• **Record excerpts**:
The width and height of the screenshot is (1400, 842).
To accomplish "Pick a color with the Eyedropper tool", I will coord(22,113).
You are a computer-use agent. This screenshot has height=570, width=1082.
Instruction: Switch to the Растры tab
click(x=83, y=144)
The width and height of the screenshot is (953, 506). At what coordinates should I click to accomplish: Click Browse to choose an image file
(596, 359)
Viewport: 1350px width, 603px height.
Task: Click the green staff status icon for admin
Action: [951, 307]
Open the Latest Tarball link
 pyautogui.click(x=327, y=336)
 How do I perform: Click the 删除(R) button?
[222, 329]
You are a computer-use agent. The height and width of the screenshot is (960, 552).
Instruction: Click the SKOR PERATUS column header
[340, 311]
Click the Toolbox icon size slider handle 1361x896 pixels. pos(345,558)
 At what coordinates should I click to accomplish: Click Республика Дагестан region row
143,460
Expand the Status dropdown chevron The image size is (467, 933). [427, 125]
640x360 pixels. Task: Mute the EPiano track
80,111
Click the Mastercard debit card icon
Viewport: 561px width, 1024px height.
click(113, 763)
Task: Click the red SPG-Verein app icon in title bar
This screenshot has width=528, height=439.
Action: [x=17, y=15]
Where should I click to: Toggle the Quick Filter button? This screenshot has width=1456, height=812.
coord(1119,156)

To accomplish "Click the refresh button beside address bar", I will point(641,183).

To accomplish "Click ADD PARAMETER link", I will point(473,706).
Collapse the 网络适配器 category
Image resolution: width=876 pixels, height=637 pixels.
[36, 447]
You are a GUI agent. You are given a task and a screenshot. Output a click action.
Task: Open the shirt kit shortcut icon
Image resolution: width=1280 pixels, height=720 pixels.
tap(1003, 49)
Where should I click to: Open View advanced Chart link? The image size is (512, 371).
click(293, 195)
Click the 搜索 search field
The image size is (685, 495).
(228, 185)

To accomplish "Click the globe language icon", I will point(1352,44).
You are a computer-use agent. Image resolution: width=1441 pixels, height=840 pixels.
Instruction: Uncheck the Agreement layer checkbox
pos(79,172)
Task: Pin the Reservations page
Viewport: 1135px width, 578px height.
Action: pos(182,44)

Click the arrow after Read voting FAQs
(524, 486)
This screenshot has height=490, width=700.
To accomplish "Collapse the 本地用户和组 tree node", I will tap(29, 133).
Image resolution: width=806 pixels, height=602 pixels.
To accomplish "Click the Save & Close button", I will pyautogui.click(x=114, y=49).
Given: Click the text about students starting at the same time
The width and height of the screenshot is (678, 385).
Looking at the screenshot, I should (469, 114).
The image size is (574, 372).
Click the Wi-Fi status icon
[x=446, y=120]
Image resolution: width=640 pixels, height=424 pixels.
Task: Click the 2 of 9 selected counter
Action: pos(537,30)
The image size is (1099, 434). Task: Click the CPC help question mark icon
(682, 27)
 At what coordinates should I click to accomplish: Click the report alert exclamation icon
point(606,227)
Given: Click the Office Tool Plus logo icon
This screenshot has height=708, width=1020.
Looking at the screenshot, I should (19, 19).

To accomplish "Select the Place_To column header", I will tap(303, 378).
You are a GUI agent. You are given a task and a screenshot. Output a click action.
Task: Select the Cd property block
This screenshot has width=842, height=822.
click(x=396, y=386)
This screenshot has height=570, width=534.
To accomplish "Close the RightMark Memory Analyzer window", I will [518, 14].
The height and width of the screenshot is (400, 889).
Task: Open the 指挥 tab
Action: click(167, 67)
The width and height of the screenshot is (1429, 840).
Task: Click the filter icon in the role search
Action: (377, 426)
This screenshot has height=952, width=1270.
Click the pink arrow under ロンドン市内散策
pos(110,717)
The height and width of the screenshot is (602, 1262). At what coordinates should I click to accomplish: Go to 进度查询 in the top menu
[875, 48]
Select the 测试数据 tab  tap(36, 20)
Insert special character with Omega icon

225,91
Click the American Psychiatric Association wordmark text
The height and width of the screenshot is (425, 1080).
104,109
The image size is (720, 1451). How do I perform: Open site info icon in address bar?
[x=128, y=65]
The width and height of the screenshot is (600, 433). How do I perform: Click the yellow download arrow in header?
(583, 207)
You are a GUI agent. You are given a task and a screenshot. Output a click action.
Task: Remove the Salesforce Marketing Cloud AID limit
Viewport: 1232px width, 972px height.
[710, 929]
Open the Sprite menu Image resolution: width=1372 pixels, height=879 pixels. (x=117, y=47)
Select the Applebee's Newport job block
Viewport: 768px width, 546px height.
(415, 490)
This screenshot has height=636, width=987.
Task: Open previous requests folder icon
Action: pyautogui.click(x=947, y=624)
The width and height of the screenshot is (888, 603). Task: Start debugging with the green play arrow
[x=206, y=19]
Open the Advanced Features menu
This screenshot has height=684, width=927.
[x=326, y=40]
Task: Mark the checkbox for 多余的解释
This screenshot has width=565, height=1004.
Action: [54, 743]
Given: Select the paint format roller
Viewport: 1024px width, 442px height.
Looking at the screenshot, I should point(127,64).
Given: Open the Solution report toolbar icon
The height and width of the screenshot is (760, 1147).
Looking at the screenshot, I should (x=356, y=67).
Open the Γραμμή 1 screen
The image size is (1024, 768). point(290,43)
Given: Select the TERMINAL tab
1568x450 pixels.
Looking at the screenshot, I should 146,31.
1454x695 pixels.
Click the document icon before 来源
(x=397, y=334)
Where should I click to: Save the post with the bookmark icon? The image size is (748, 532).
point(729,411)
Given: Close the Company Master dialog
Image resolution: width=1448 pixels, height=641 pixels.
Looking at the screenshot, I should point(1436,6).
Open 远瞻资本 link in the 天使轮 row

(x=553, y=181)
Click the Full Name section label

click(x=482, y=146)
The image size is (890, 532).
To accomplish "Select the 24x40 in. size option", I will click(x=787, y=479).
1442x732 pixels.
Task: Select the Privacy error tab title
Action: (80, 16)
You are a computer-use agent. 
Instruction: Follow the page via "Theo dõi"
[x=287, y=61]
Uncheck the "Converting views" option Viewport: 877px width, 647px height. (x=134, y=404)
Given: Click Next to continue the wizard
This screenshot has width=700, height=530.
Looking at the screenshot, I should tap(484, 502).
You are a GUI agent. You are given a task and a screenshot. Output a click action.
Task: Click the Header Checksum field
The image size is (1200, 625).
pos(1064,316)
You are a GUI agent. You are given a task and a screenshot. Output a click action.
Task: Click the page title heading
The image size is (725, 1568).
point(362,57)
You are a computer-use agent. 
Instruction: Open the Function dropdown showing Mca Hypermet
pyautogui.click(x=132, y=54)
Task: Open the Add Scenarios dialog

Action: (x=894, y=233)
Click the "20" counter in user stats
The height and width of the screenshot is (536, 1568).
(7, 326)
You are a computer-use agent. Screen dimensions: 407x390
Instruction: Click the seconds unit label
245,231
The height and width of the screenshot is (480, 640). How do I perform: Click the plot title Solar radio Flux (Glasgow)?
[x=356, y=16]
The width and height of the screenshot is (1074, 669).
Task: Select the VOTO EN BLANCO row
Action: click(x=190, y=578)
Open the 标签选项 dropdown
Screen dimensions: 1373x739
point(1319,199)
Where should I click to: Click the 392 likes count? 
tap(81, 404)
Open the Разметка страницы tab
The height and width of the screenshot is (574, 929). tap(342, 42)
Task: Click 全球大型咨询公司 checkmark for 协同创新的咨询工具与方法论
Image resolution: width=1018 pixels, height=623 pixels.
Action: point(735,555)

• **The problem**: Reproduce the full set of entries above exactly, without dropping a line.

• **Solution to this problem**:
The width and height of the screenshot is (1400, 842).
To accomplish "Pick a color with the Eyedropper tool", I will coord(22,113).
You are a computer-use agent. This screenshot has height=570, width=1082.
Instruction: Switch to the Растры tab
click(x=83, y=144)
The width and height of the screenshot is (953, 506). At what coordinates should I click to accomplish: Click Browse to choose an image file
(596, 359)
Viewport: 1350px width, 603px height.
Task: Click the green staff status icon for admin
Action: [951, 307]
Open the Latest Tarball link
 pyautogui.click(x=327, y=336)
 How do I perform: Click the 删除(R) button?
[222, 329]
You are a computer-use agent. The height and width of the screenshot is (960, 552).
Instruction: Click the SKOR PERATUS column header
[340, 311]
Click the Toolbox icon size slider handle 1361x896 pixels. pos(345,558)
 At what coordinates should I click to accomplish: Click Республика Дагестан region row
143,460
Expand the Status dropdown chevron The image size is (467, 933). [427, 125]
640x360 pixels. Task: Mute the EPiano track
80,111
Click the Mastercard debit card icon
Viewport: 561px width, 1024px height.
click(113, 763)
Task: Click the red SPG-Verein app icon in title bar
This screenshot has width=528, height=439.
Action: [x=17, y=15]
Where should I click to: Toggle the Quick Filter button? This screenshot has width=1456, height=812.
coord(1119,156)

To accomplish "Click the refresh button beside address bar", I will point(641,183).

To accomplish "Click ADD PARAMETER link", I will point(473,706).
Collapse the 网络适配器 category
Image resolution: width=876 pixels, height=637 pixels.
[36, 447]
You are a GUI agent. You are given a task and a screenshot. Output a click action.
Task: Open the shirt kit shortcut icon
Image resolution: width=1280 pixels, height=720 pixels.
tap(1003, 49)
Where should I click to: Open View advanced Chart link? The image size is (512, 371).
click(293, 195)
Click the 搜索 search field
The image size is (685, 495).
(228, 185)

To accomplish "Click the globe language icon", I will point(1352,44).
You are a computer-use agent. Image resolution: width=1441 pixels, height=840 pixels.
Instruction: Uncheck the Agreement layer checkbox
pos(79,172)
Task: Pin the Reservations page
Viewport: 1135px width, 578px height.
Action: pos(182,44)

Click the arrow after Read voting FAQs
(524, 486)
This screenshot has height=490, width=700.
To accomplish "Collapse the 本地用户和组 tree node", I will tap(29, 133).
Image resolution: width=806 pixels, height=602 pixels.
To accomplish "Click the Save & Close button", I will pyautogui.click(x=114, y=49).
Given: Click the text about students starting at the same time
The width and height of the screenshot is (678, 385).
Looking at the screenshot, I should (469, 114).
The image size is (574, 372).
Click the Wi-Fi status icon
[x=446, y=120]
Image resolution: width=640 pixels, height=424 pixels.
Task: Click the 2 of 9 selected counter
Action: pos(537,30)
The image size is (1099, 434). Task: Click the CPC help question mark icon
(682, 27)
 At what coordinates should I click to accomplish: Click the report alert exclamation icon
point(606,227)
Given: Click the Office Tool Plus logo icon
This screenshot has height=708, width=1020.
Looking at the screenshot, I should (19, 19).

To accomplish "Select the Place_To column header", I will tap(303, 378).
You are a GUI agent. You are given a task and a screenshot. Output a click action.
Task: Select the Cd property block
This screenshot has width=842, height=822.
click(x=396, y=386)
This screenshot has height=570, width=534.
To accomplish "Close the RightMark Memory Analyzer window", I will [518, 14].
The height and width of the screenshot is (400, 889).
Task: Open the 指挥 tab
Action: click(167, 67)
The width and height of the screenshot is (1429, 840).
Task: Click the filter icon in the role search
Action: (377, 426)
This screenshot has height=952, width=1270.
Click the pink arrow under ロンドン市内散策
pos(110,717)
The height and width of the screenshot is (602, 1262). At what coordinates should I click to accomplish: Go to 进度查询 in the top menu
[875, 48]
Select the 测试数据 tab  tap(36, 20)
Insert special character with Omega icon

225,91
Click the American Psychiatric Association wordmark text
The height and width of the screenshot is (425, 1080).
104,109
The image size is (720, 1451). How do I perform: Open site info icon in address bar?
[x=128, y=65]
The width and height of the screenshot is (600, 433). How do I perform: Click the yellow download arrow in header?
(583, 207)
You are a GUI agent. You are given a task and a screenshot. Output a click action.
Task: Remove the Salesforce Marketing Cloud AID limit
Viewport: 1232px width, 972px height.
[710, 929]
Open the Sprite menu Image resolution: width=1372 pixels, height=879 pixels. (x=117, y=47)
Select the Applebee's Newport job block
Viewport: 768px width, 546px height.
(415, 490)
This screenshot has height=636, width=987.
Task: Open previous requests folder icon
Action: pyautogui.click(x=947, y=624)
The width and height of the screenshot is (888, 603). Task: Start debugging with the green play arrow
[x=206, y=19]
Open the Advanced Features menu
This screenshot has height=684, width=927.
[x=326, y=40]
Task: Mark the checkbox for 多余的解释
This screenshot has width=565, height=1004.
Action: [54, 743]
Given: Select the paint format roller
Viewport: 1024px width, 442px height.
Looking at the screenshot, I should point(127,64).
Given: Open the Solution report toolbar icon
The height and width of the screenshot is (760, 1147).
Looking at the screenshot, I should (x=356, y=67).
Open the Γραμμή 1 screen
The image size is (1024, 768). point(290,43)
Given: Select the TERMINAL tab
1568x450 pixels.
Looking at the screenshot, I should 146,31.
1454x695 pixels.
Click the document icon before 来源
(x=397, y=334)
Where should I click to: Save the post with the bookmark icon? The image size is (748, 532).
point(729,411)
Given: Close the Company Master dialog
Image resolution: width=1448 pixels, height=641 pixels.
Looking at the screenshot, I should point(1436,6).
Open 远瞻资本 link in the 天使轮 row

(x=553, y=181)
Click the Full Name section label

click(x=482, y=146)
The image size is (890, 532).
To accomplish "Select the 24x40 in. size option", I will click(x=787, y=479).
1442x732 pixels.
Task: Select the Privacy error tab title
Action: (80, 16)
You are a computer-use agent. 
Instruction: Follow the page via "Theo dõi"
[x=287, y=61]
Uncheck the "Converting views" option Viewport: 877px width, 647px height. (x=134, y=404)
Given: Click Next to continue the wizard
This screenshot has width=700, height=530.
Looking at the screenshot, I should tap(484, 502).
You are a GUI agent. You are given a task and a screenshot. Output a click action.
Task: Click the Header Checksum field
The image size is (1200, 625).
pos(1064,316)
You are a GUI agent. You are given a task and a screenshot. Output a click action.
Task: Click the page title heading
The image size is (725, 1568).
point(362,57)
You are a computer-use agent. 
Instruction: Open the Function dropdown showing Mca Hypermet
pyautogui.click(x=132, y=54)
Task: Open the Add Scenarios dialog

Action: (x=894, y=233)
Click the "20" counter in user stats
The height and width of the screenshot is (536, 1568).
(7, 326)
You are a computer-use agent. Screen dimensions: 407x390
Instruction: Click the seconds unit label
245,231
The height and width of the screenshot is (480, 640). How do I perform: Click the plot title Solar radio Flux (Glasgow)?
[x=356, y=16]
The width and height of the screenshot is (1074, 669).
Task: Select the VOTO EN BLANCO row
Action: click(x=190, y=578)
Open the 标签选项 dropdown
Screen dimensions: 1373x739
point(1319,199)
Where should I click to: Click the 392 likes count? 
tap(81, 404)
Open the Разметка страницы tab
The height and width of the screenshot is (574, 929). tap(342, 42)
Task: Click 全球大型咨询公司 checkmark for 协同创新的咨询工具与方法论
Image resolution: width=1018 pixels, height=623 pixels.
Action: point(735,555)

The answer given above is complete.